И так двадцать лет из года в год! Он не бежал от этой будничной работы… Когда приятели возмущались его упорным нежеланием отправиться в дальние скитания, он отмахивался от них и продолжал заниматься съемкой и промером, наблюдениями и расчетами. «Добросовестный путешественник или исследователь страны должен удовольствоваться девизом: полезным можно быть, не бывши знаменитым!». Таково было его основное жизненное правило. Он изведал большие и малые заливы Восточной Балтики, заглянул в изумительно красивые шхеры, изучил каждый рейд, каждый остров, каждую бухту. Море Балтийское стало частью его жизни, как часть его жизни уже принадлежала Белому морю. Море грустило и печалилось, смеялось и радовалось вместе с ним.

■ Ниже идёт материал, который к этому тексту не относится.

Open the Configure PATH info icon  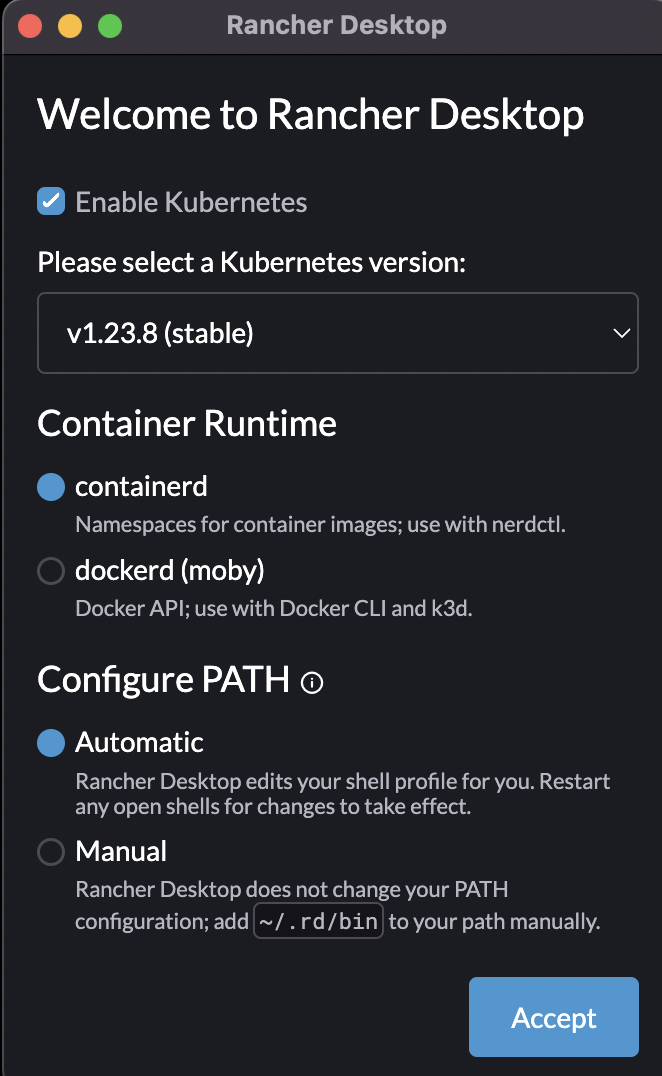coord(312,683)
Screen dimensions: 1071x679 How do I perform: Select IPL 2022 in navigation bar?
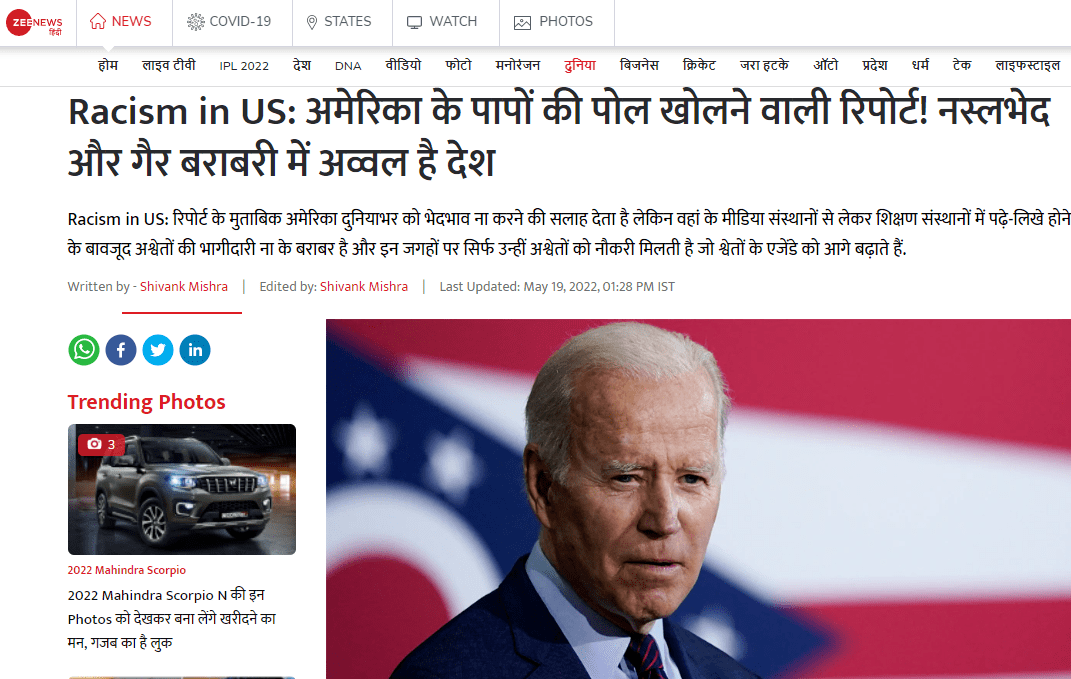point(244,66)
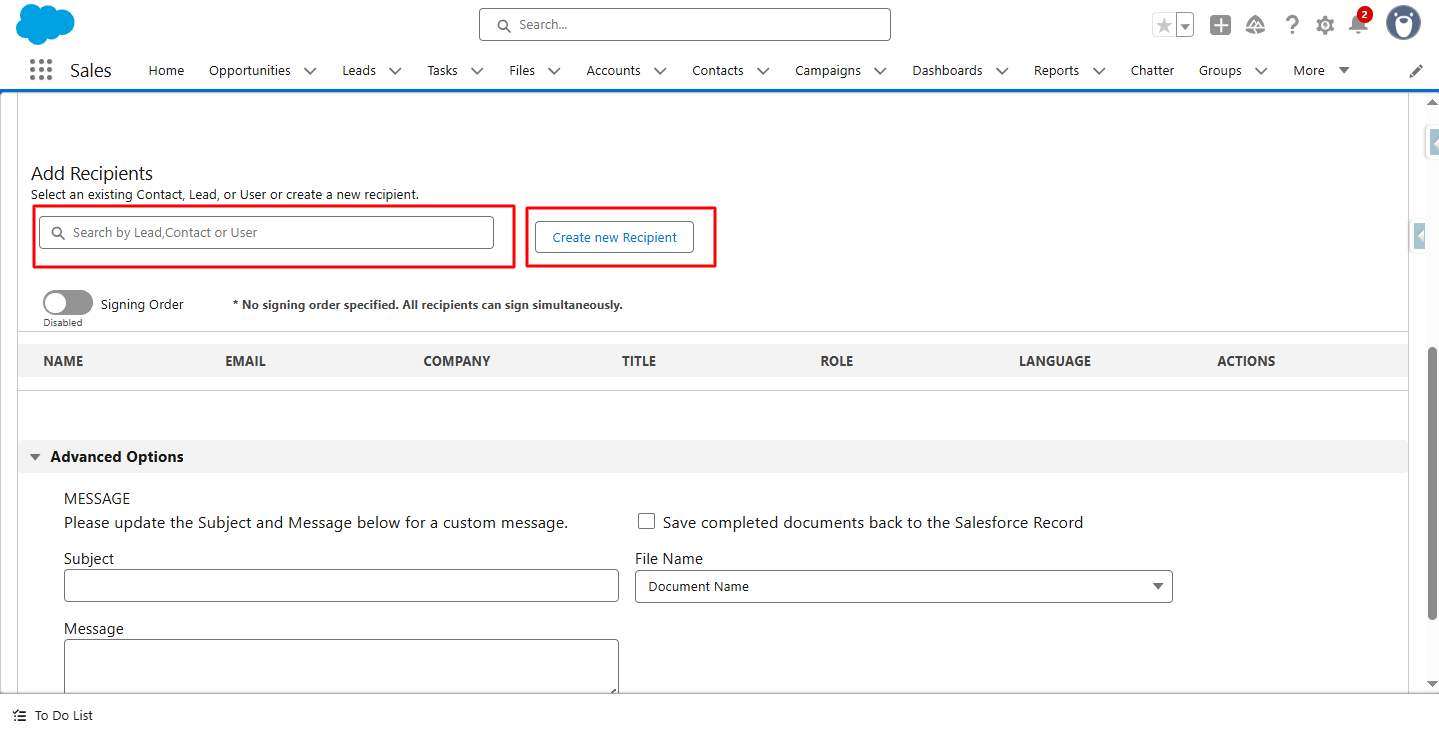Open the To Do List utility

(54, 716)
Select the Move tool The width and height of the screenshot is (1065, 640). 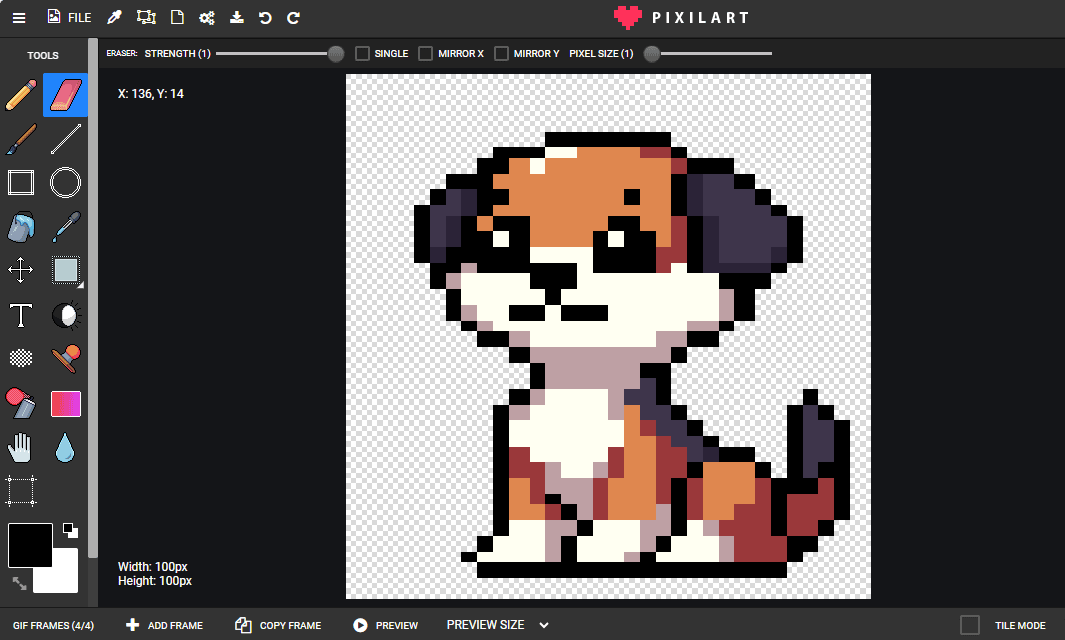click(x=21, y=271)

Он запомнил и золотистые дорожки луны на ленивой зыби, и отражения бледных облаков в тихие белые ночи, и несущуюся под шквалами рябь, и седые угрюмые волны, от которых приходилось искать убежище либо в гаванях, либо в шхерах…
Но это море, которое Рейнеке любил, каждый год уносило часть его сил и здоровья.
Михаил Францевич уже давно болел. Еще в 1844 году придерживался диеты из-за частых приступов болезни печени. Уже тогда обострение ревматических болей в правой руке было столь сильным, что он не мог держать корректуру карт Балтийского моря. Он лучше, чем кто-либо, знает, что здоровье его надорвано скитаниями по морям, что болезнь скоро лишит его возможности заниматься исследованием Балтики. Он спешит составить лоцию Финского залива, карты шхер, рейдов, островов, словом, все сделать таким образом, «чтобы не стыдно было умирать».
305
ЦГАВМФ, ф. 402, оп. 1, д. 635, л. 130–138.
306
ЦГАВМФ, ф. 1166, оп. 1, д. 10, л. 1–6 Спустя семь лет Рейнеке писал Н. А. Бестужеву, что он все еще не может допроситься у своего начальства назначить для промера «пароходную шхуну с парусами и винтом» (ИРЛИ, ф. 604, д. 15, л. 79).
307
ЦГАВМФ, ф. 1166, оп. 1, д. 10, л. 22.